Pedro Correia, 21.05.18

Os novos censores usam as "redes sociais" como pelourinhos. E já há governos tornados censores usando as "redes sociais" como alibi.
Esses que andam a levantar os novos pelourinhos ainda não perceberam a perversidade da coisa. Alguns acabarão também pendurados neles. Novos Dantons, novos Robespierres: a criatura acabará por ganhar autonomia, virando-se contra os criadores. Seguindo o exemplo da guilhotina, sua feroz mana mais velha.

Penso rápido (89)

Pedro Correia, 13.03.18

Até que ponto os textos se tornam impessoais ao perdermos o rasto da sua carpintaria?
O que seria do nosso entendimento da obra de um Eça ou de um Pessoa, por exemplo, sem o acesso aos manuscritos de cada um, nomeadamente às cartas que escreveram?
Li há tempos que as crianças finlandesas deixaram de ter noções elementares de caligrafia. Nas escolas, só aprendem a escrever com letras de imprensa - ou de computador. A moda vai pegar, não tenho dúvida.

Acontece que a nossa capacidade de interpretar textos antigos diminui drasticamente com estas novas tendências pedagógicas, de duvidoso mérito. E também a possibilidade de desvendarmos personalidades alheias, na medida em que a caligrafia diz muito do que somos. Ou do que éramos.

Penso rápido (88)

Pedro Correia, 06.03.18

Em democracia, votar é um direito. A abstenção é uma opção legítima, embora vários sistemas eleitorais contemplem o voto obrigatório.
A verdade é que sem voto não existe democracia. E sem democracia existe ditadura. Pondo as coisas de outra maneira: se forem cada vez menos a votar, a democracia deixa de ser a expressão da vontade da maioria para se tornar a expressão de uma minoria cada vez mais minoritária.
Por isso é que aqueles que não exercem o direito de voto acabam, na prática, por endossar o voto em outros. Que, sendo cada vez menos, mandam paradoxalmente cada vez mais.

Penso rápido (87)

Pedro Correia, 08.12.17

O ano jornalístico, por cá, começou com um Congresso de Jornalistas. O primeiro do século XXI, o primeiro em 19 anos.

Nada de relevante se avançou nesse congresso. Nem sequer uma tímida proposta de auto-regulação da classe, constituída em Ordem de Jornalistas (com um quarto de século de atraso), como devia ser regra em todas as profissões alicerçadas num código deontológico.
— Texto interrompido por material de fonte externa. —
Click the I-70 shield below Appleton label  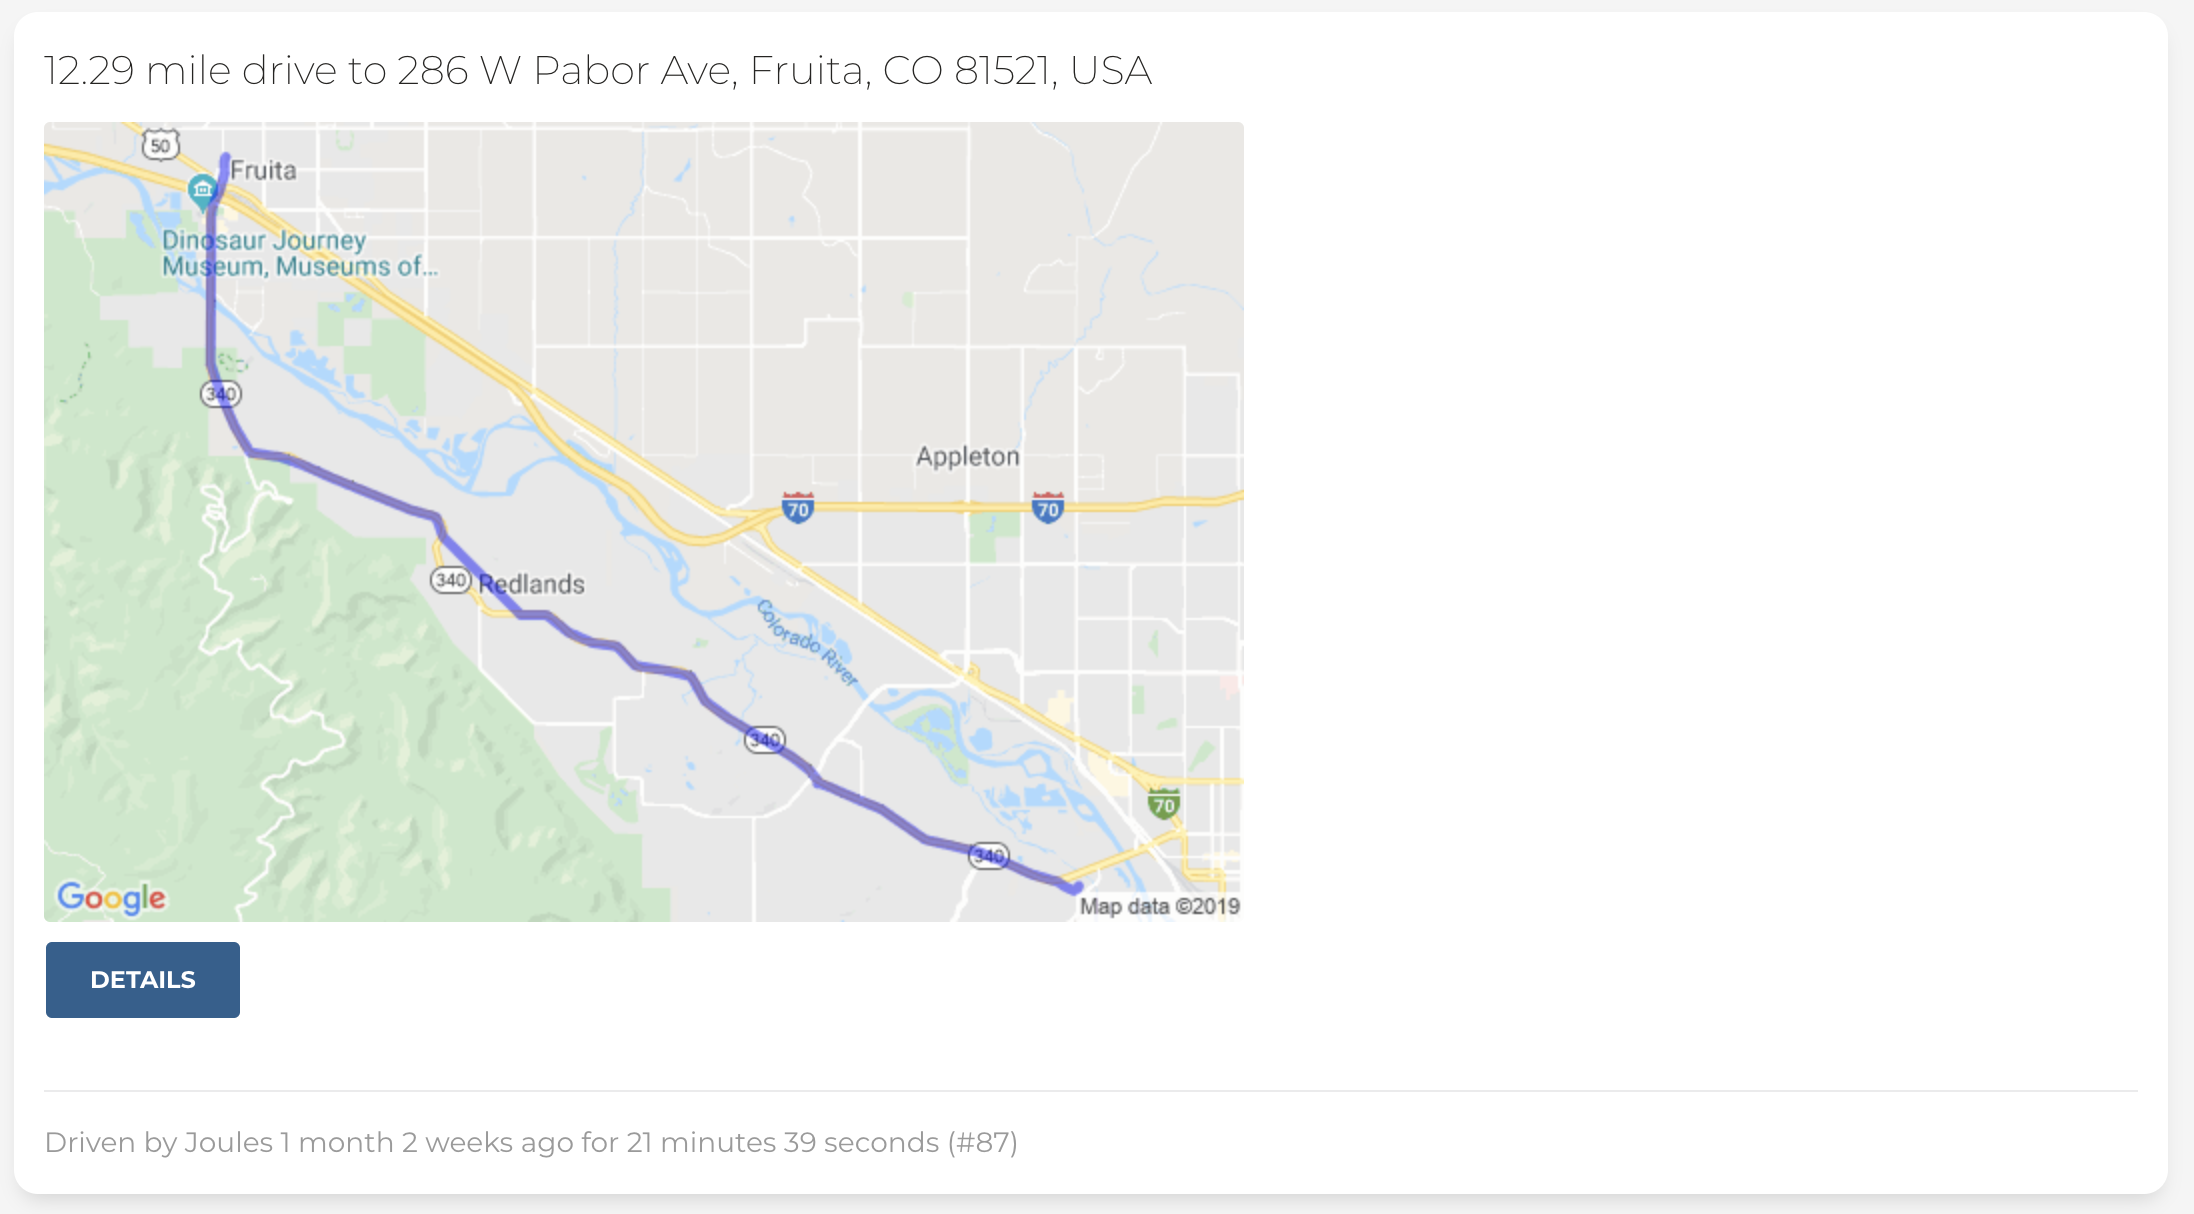tap(1048, 508)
O resultado está à vista. Nova vaga de proletarização dos quadros, novas ondas de despedimentos, novos encerramentos de títulos - alguns muito prestigiados. Há dias, segundo me informaram, o director de um dos principais jornais recebeu instruções da administração para organizar uma lista de despedimentos.

Mais uma, a somar a tantas outras. Enquanto os jornalistas que restam no activo, salvo honrosas excepções, vão escrevendo em circuito cada vez mais fechado, mergulhados nas bolhas do twitter e do facebook, formatando aí o seu imaginário social e extraindo dessas fontes as principais "notícias". Verdadeiras ou falsas, tanto faz.

Com essa tendência, impulsionada por chefias inaptas, cavam ainda mais fundo a sepultura de uma profissão que é essencial à democracia. Porque não há escolhas esclarecidas sem um jornalismo vigilante, prestigiado e competente. Precisamente aquele que mais falta nestes dias tão precários.